Reed Paitich: We recently upgraded an aging central utility plant as part of a hospital renovation project. The old equipment was centrally located in the basement but was landlocked in terms of getting piping infrastructure to different areas of the campus. We built a stand-alone central utility plant and connected it to the hospital via a bridge, with piping running across the bridge over to the existing roof. Due to the existing building structural weight limitations, we had to reduce the weight of the heating and chilled water piping, so we worked with the contractor to specify polypropylene piping mains on the roof. 

Medical gases are vital for hospitals and medical campuses. Define the project, its goals, the challenges and the design solutions.

Reed Paitich: During the COVID-19 pandemic, we have had multiple clients inquire about their installed bulk oxygen system. One client was concerned about how long their bulk oxygen system could sustain the entire med surg department if it was completely full of patients needing oxygen, while keeping the emergency department functional.

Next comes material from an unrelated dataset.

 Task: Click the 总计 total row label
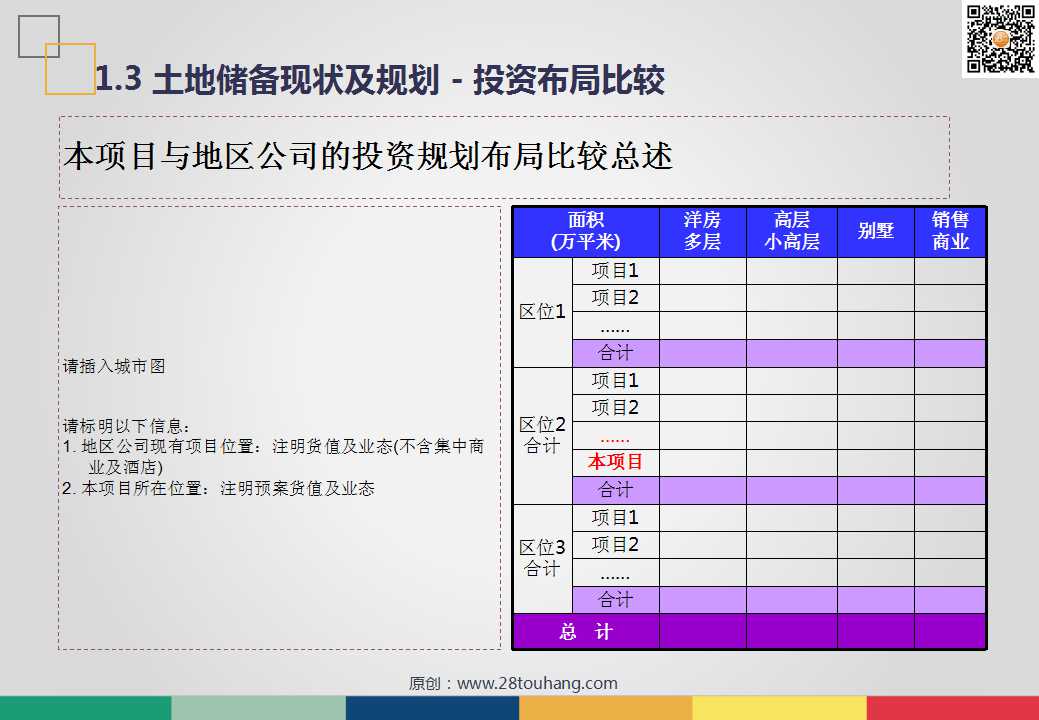[586, 632]
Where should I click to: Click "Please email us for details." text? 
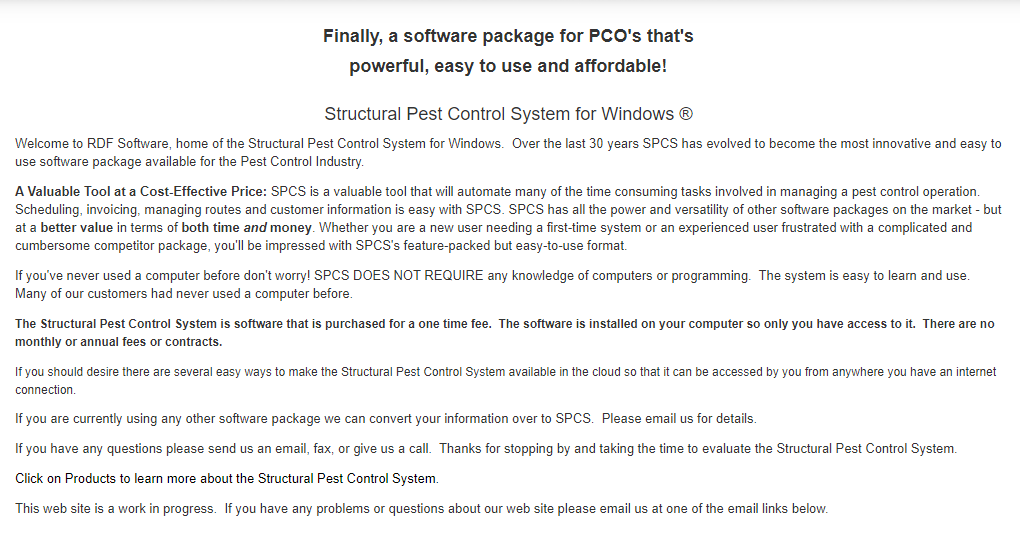tap(679, 419)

Since our firm keeps as-built documents in our main office, we were able to calculate potential oxygen flow at each outlet within the two departments simultaneously and show they have adequate capacity in their existing system, particularly that their main line from the bulk tank to the hospital was adequately sized.

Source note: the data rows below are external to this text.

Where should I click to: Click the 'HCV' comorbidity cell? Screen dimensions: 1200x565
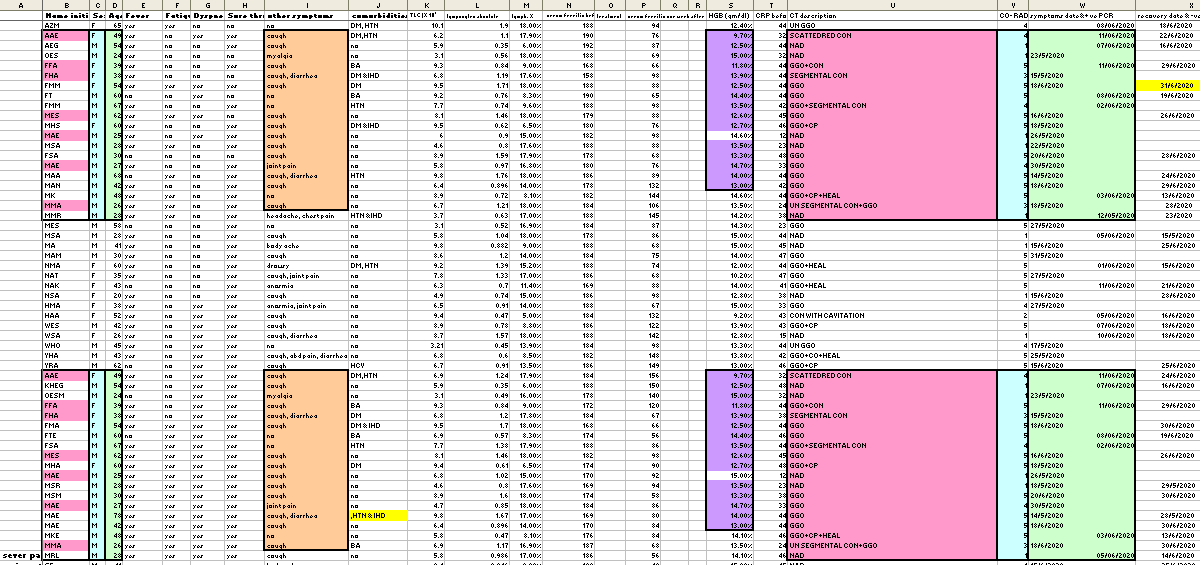[x=358, y=365]

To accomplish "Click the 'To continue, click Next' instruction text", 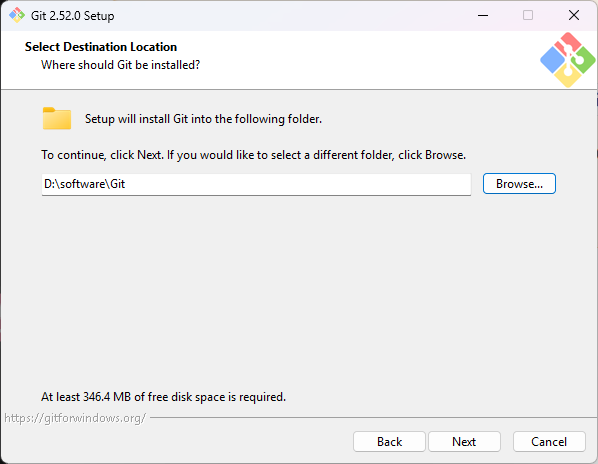I will [x=254, y=155].
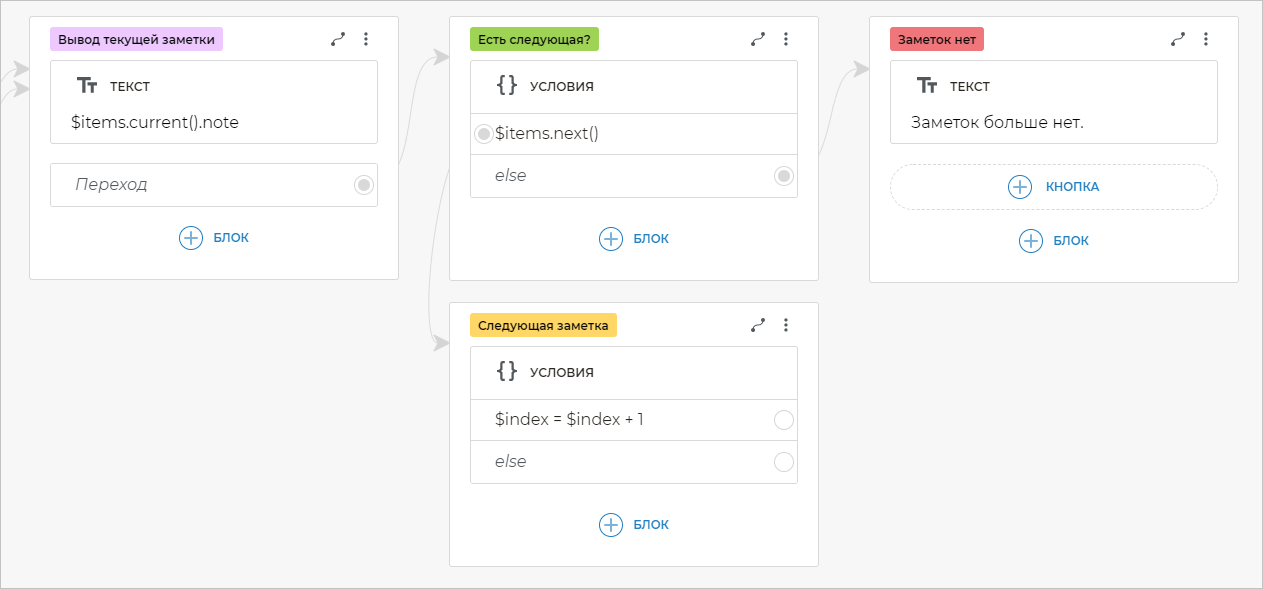The height and width of the screenshot is (589, 1263).
Task: Click the connection curve icon on 'Заметок нет'
Action: coord(1178,39)
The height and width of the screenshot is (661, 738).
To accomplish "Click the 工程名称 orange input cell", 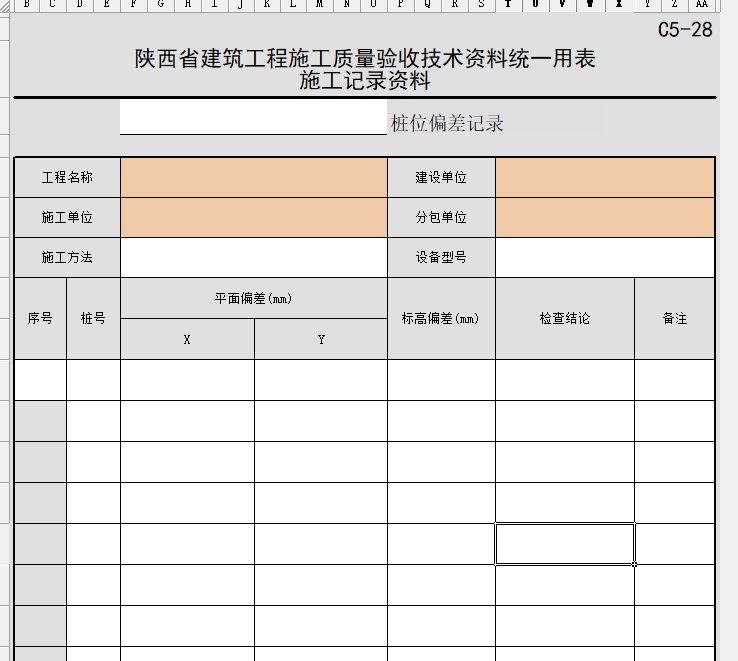I will tap(253, 177).
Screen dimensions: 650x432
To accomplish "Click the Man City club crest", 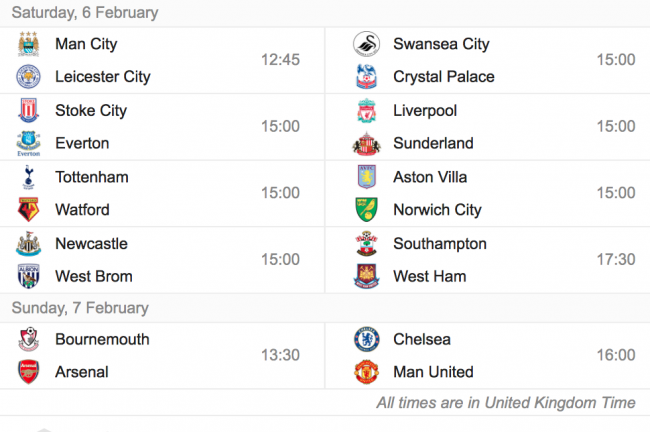I will [x=28, y=44].
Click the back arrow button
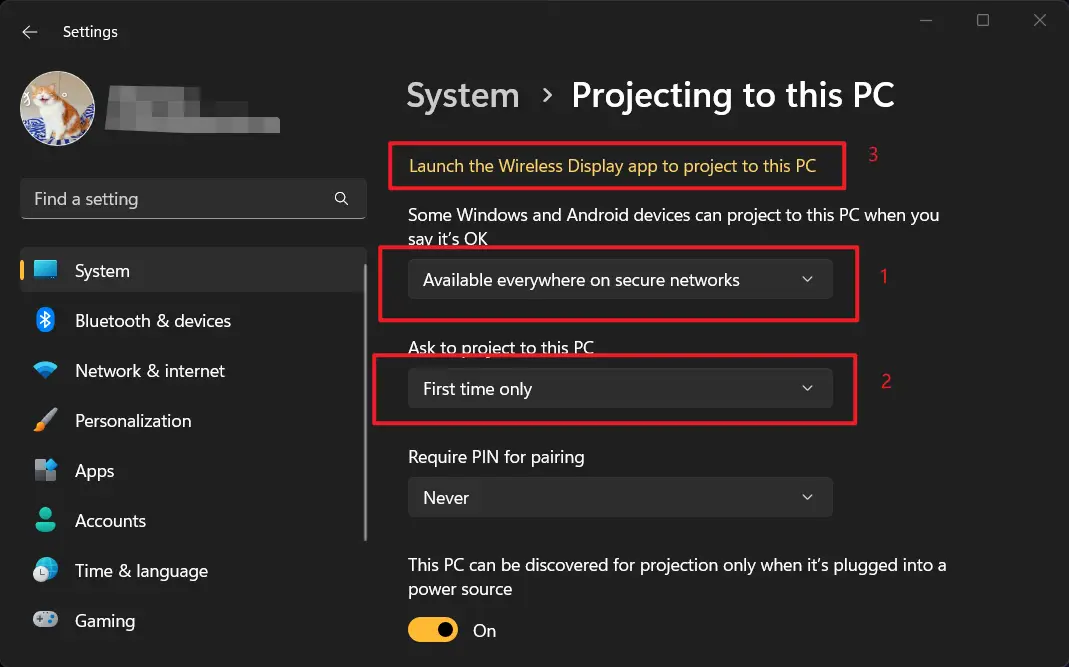 [29, 31]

What unusual or infrequently specified products or systems did you use to meet challenging heating or cooling needs?

Allison Graves: For a recent renovation project we specified MaxiTherm Heat Exhangers for the replacement of the hospital’s heating system. By specifying this equipment, we were able to take the heating system off the low-pressure steam system, eliminating the need for replacement of the pressure-reducing valve station. We connected the new heat exchanges directly into the 125 psi main steam lines. This will allow the facility to provide routine maintenance on their low-pressure steam systems without needing to shut all heat off to the building. The elimination of pressure-reducing valves and smaller line sizes along with the packaged controls from the manufacturer also made the installation more cost effective than a traditional heat exchanger system. 

How have you worked with HVAC system or equipment design to increase a building’s energy efficiency?

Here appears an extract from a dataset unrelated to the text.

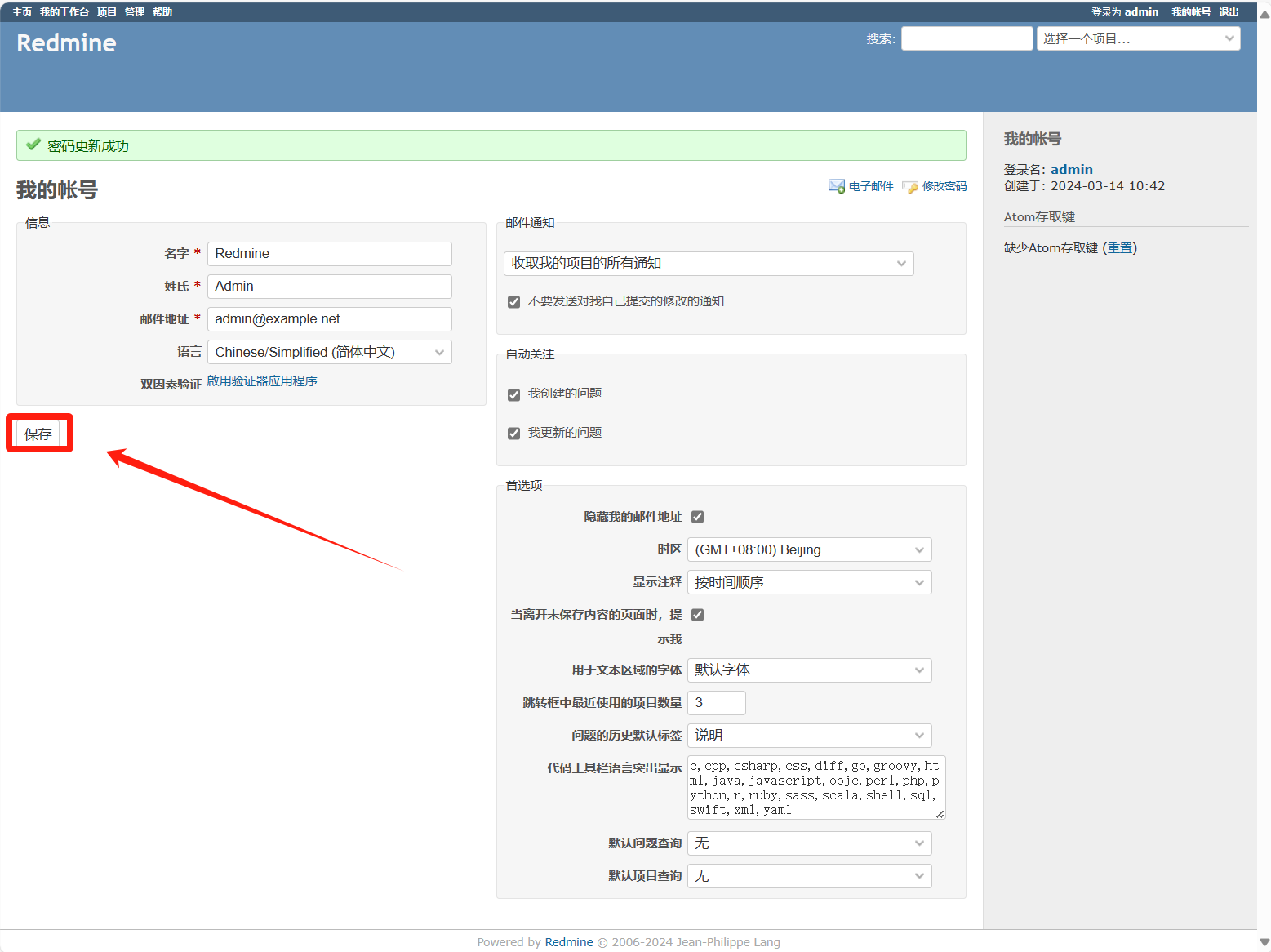Uncheck the issues I created auto-watch checkbox
Screen dimensions: 1271x952
coord(513,394)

Allison Graves: Much of the newer equipment is already designed to meet the stringent efficiency requirements set forth in the energy codes. What we tend to do is find unique ways of applying the equipment into an overall system. For example, by using three MaxiTherm Flooded Vertical heat exchangers, we are able to eliminate the flash steam and draw just a little more heat out of the system. Increasing overall system efficiency ever so much. 

What systems are you putting in place to combat hospital acquired infections (HAI)?

Allison Graves: Secure Aire is an electronic filtration product that we have recently installed in a large existing air-handling system. Adding any extra level of help in capturing and filtering small particles allows for the overall air quality within the facility be better for the occupants.